It was one of those days when the heat was so hot nothing could be done but either to sleep or swim. Ariane, Katie, Eliza and Dessie had joined forces and gone to the waterfall. It was hidden in the green, but if you knew which path to take it took only five minutes from the Freeman farm to reach it. Now they were there, jumping happily into the cool, perfectly certain of being unwatched since most people in Port Augustine thought the place bewitched and filled with ghosts and old spirits of the dead.

As young girls the four had dared each other to go to the waterfall, and touch the waterfall’s lagoon-like pool with their toes. It was the ultimate sign of bravery, until one day, Dessie pushed Katie in and in their terror all four fell into the water and found that there were no ghouls in the deep. The flashes that wavered were in fact coins of little worth, some corrugated but most still showing their Spanish sign. By the time they stopped collecting they had almost five hundred of these small copper coins, and there were still many more left. After Ariane found the gumption to show one to Father Claireborne, his surprise made him talkative, and so she found out that long before Port Augustine had become English, the Spanish had settled there and obviously thought the pool a type of wishing well.spanish gold_rare Since most of the Spanish were Catholic, and now most of Port Augustine was none the like, this wishing was attributed to ‘papist superstitions’ and so the myth of ghosts and ghouls began.

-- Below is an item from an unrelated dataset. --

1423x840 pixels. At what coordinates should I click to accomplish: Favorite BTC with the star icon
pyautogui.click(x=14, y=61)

Since then the four had free licence to go and swim there, and sometimes other children would dare and join until their parents found out and forbid them to go, but that did not matter. Katie, Dessie, Eliza and Ariane were all delighted to have the water to themselves, since that meant they could strip themselves of their dresses and jump naked into the refreshing cool, surrounded by cascades of greenery. The best place to jump from was the waterfall, which would splash against their backs before they dove in deep, deep enough to snatch another copper flashing on the pebbled ground. The water was very clear, all could see to the ground without squinting, and if one could hold one’s breath long enough, even a child could dive down like a fish.

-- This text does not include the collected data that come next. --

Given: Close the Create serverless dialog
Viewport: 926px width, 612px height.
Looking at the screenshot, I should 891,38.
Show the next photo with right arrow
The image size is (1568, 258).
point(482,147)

It was much the same this day, Ariane and Katie took to diving, while Eliza and Dessie splashed and swam about, all four laughing at and with each other, playing their old game of fetch-the-coin, which meant throwing a copper into the water and then doing one’s best to retrieve it before it landed on the ground below. Ariane did just this, saw the copper drop in a low arch into the deep, then plunged into the water like a knife, kicking and swimming underwater until she grabbed the coin, turned and propelled herself upwards with one powerful kick of muscle to the surface, holding the copper triumphantly in her fist. This continued for some time, the laughter and the young happy talk, all four glad and grateful to have a reason to postpone their duties at home.

*

It started slowly. Very slowly, like wind brushing over her skin, first not even a breath, then a gust, then a right breeze, faint but still very tangible. And finally it was there, the acutest sensation of being watched. Ariane had just climbed onto a boulder again to dive into the water. She turned her head and looked into the surrounding green as if called. At first she only saw. After realising what it was that she saw, her heart skipped several beats. Then it began racing. Ariane could feel the thud in her chest, the thundering in her ear. Her first impulse was to jump down and snatch her dress, but it was quickly quelled by a second, more prudent thought. If she ran to the dresses without a warning, the others would know something was wrong. So Ariane climbed down again, her heart beating against her ribs. She saw her friends swim and dive, and announced, a little meekly, that she was leaving.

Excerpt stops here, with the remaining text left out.